● **THE PROBLEM**: If an entry holds a picture, leave the picture out and copy the rest of the listing exactly.

### DATA FOR THIS TASK

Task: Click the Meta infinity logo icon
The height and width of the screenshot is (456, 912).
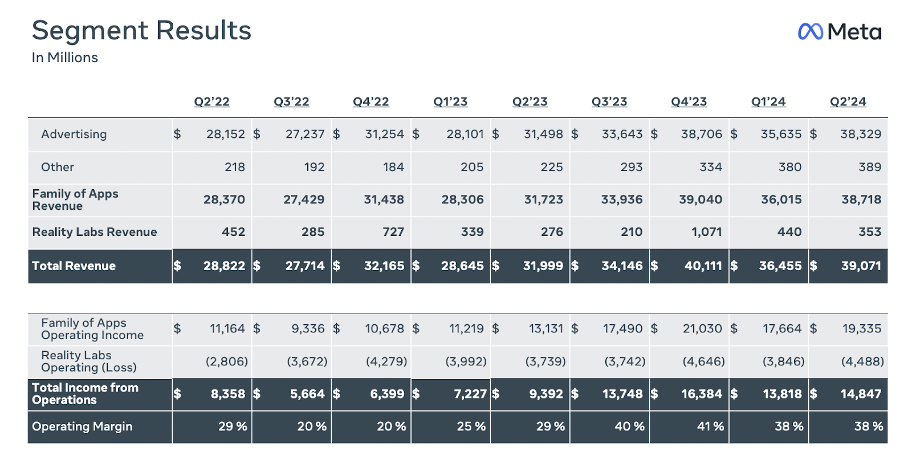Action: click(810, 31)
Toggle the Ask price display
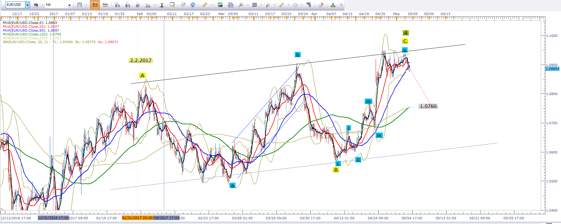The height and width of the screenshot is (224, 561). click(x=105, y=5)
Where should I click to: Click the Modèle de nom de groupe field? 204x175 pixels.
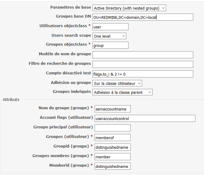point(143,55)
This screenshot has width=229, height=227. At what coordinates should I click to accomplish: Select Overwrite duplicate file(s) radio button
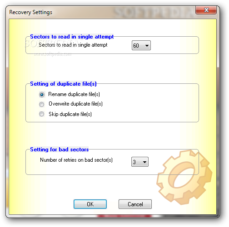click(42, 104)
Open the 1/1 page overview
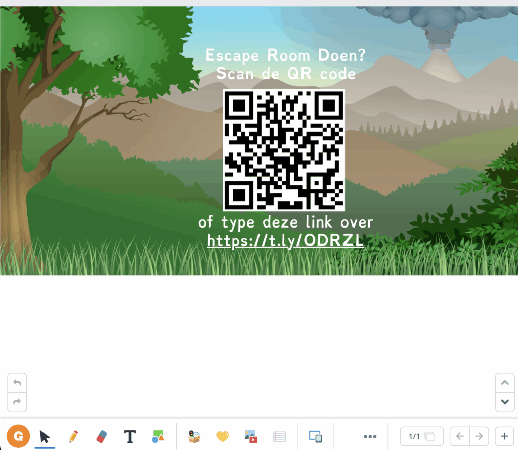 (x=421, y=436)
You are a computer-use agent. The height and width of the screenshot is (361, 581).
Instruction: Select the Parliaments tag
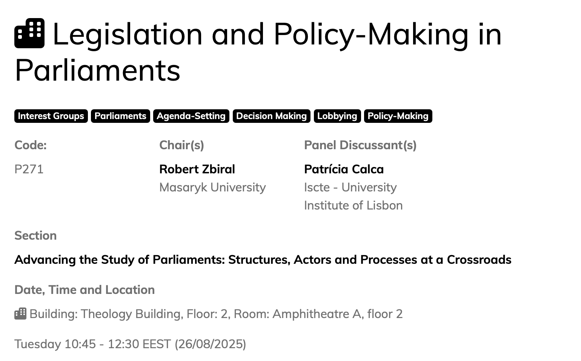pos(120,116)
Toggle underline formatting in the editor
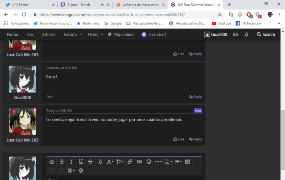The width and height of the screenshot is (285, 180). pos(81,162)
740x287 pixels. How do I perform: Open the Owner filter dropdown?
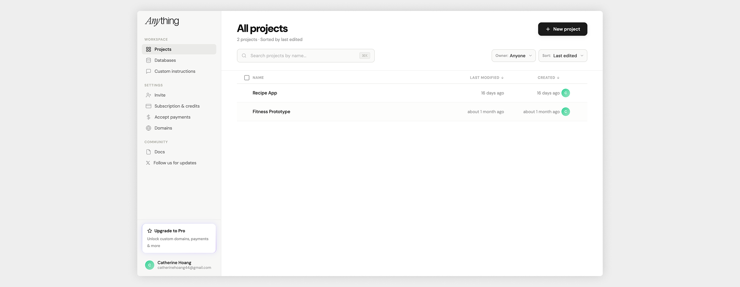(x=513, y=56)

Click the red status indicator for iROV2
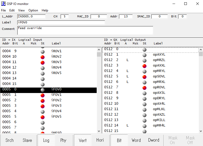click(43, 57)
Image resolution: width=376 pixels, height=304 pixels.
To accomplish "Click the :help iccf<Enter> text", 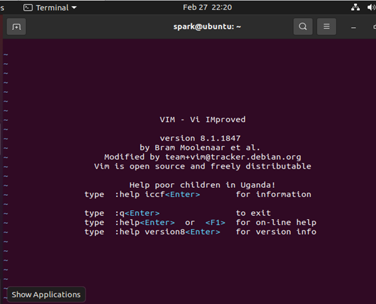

######

● **EXPECTED ANSWER**:
Task: Click the Meta infinity logo icon
The height and width of the screenshot is (456, 912).
Action: click(810, 31)
Toggle the Ask price display
The height and width of the screenshot is (224, 561). click(x=105, y=5)
Where should I click to: Click the Modèle de nom de groupe field? 204x175 pixels.
point(143,55)
This screenshot has width=229, height=227. At what coordinates should I click to accomplish: Select Overwrite duplicate file(s) radio button
click(42, 104)
Open the 1/1 page overview
 (x=421, y=436)
You are a computer-use agent. The height and width of the screenshot is (361, 581).
Instruction: Select the Parliaments tag
pos(120,116)
Toggle underline formatting in the editor
The width and height of the screenshot is (285, 180). pos(81,162)
740x287 pixels. How do I perform: Open the Owner filter dropdown?
(x=513, y=56)

Click the red status indicator for iROV2
click(43, 57)
Image resolution: width=376 pixels, height=304 pixels.
To accomplish "Click the :help iccf<Enter> text", 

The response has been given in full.